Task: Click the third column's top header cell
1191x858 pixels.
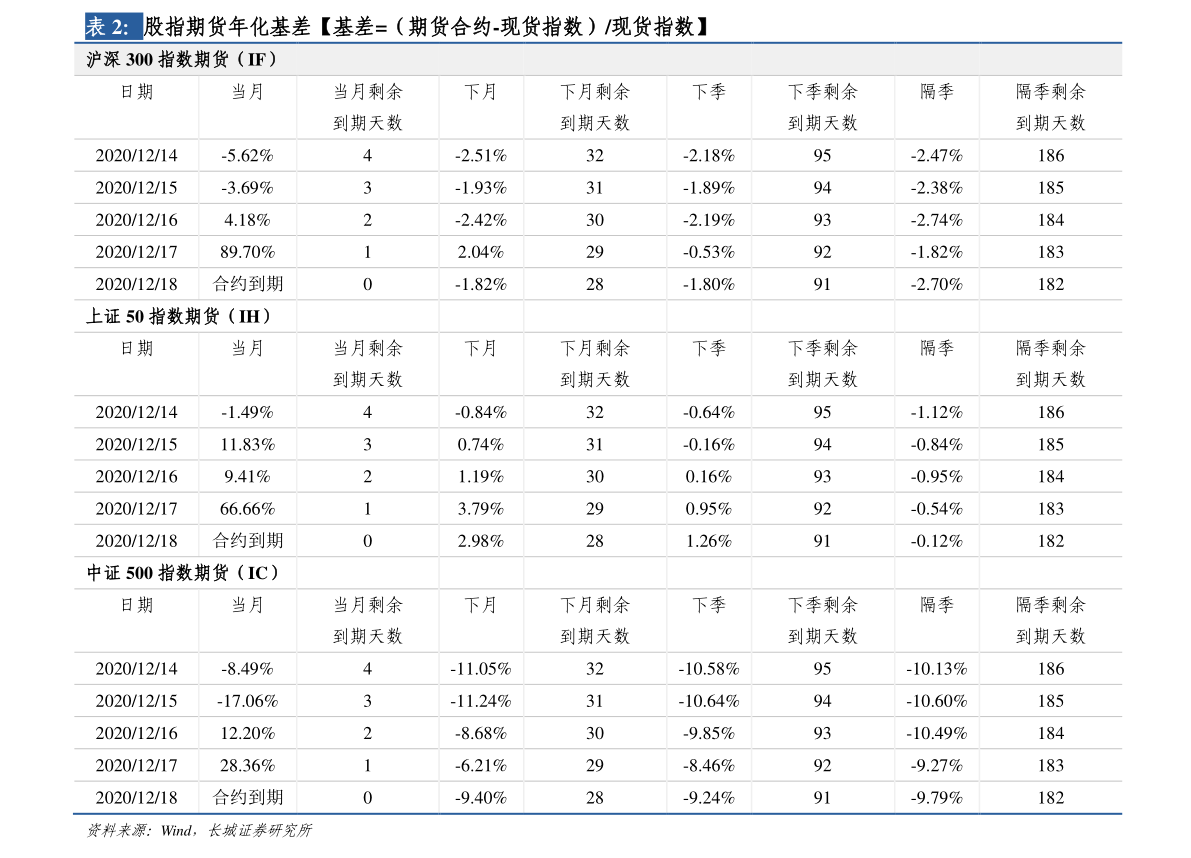Action: coord(367,108)
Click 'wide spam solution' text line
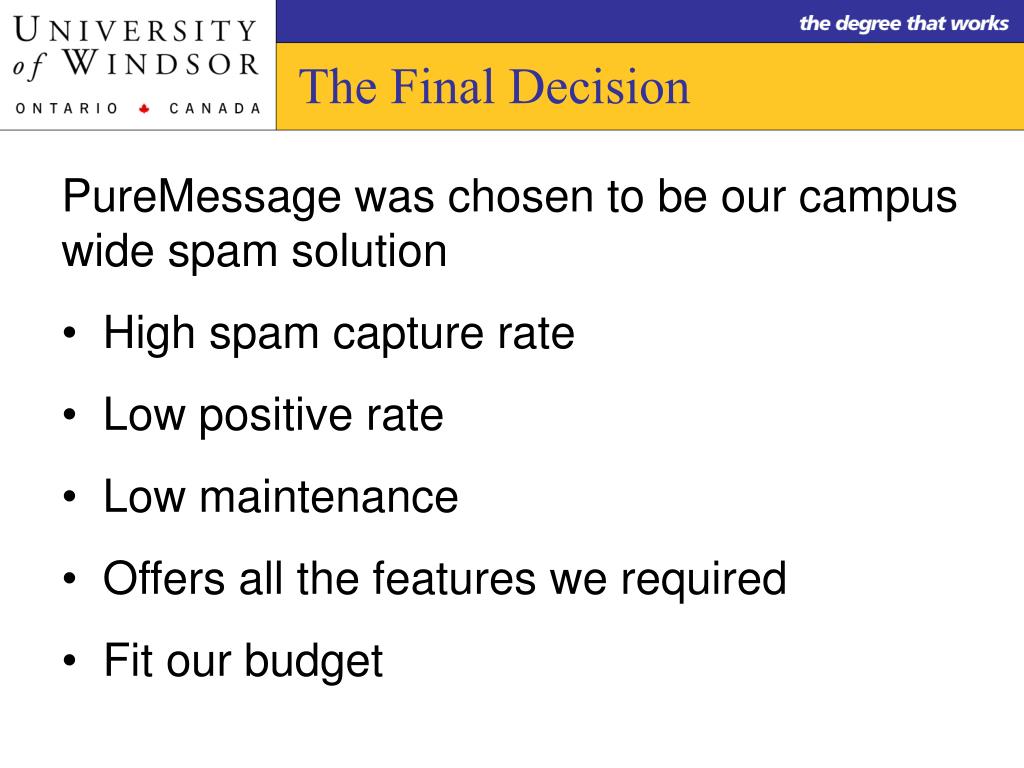Screen dimensions: 1024x768 (x=255, y=251)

-------------------------

_ASSIGNED TASK_
All of the entries above are to be written out exactly, with no pictures.

_COMPLETED TASK_
Task: Click the third column's top header cell
1191x858 pixels.
Action: coord(367,108)
Click 'wide spam solution' text line
Screen dimensions: 1024x768 (x=255, y=251)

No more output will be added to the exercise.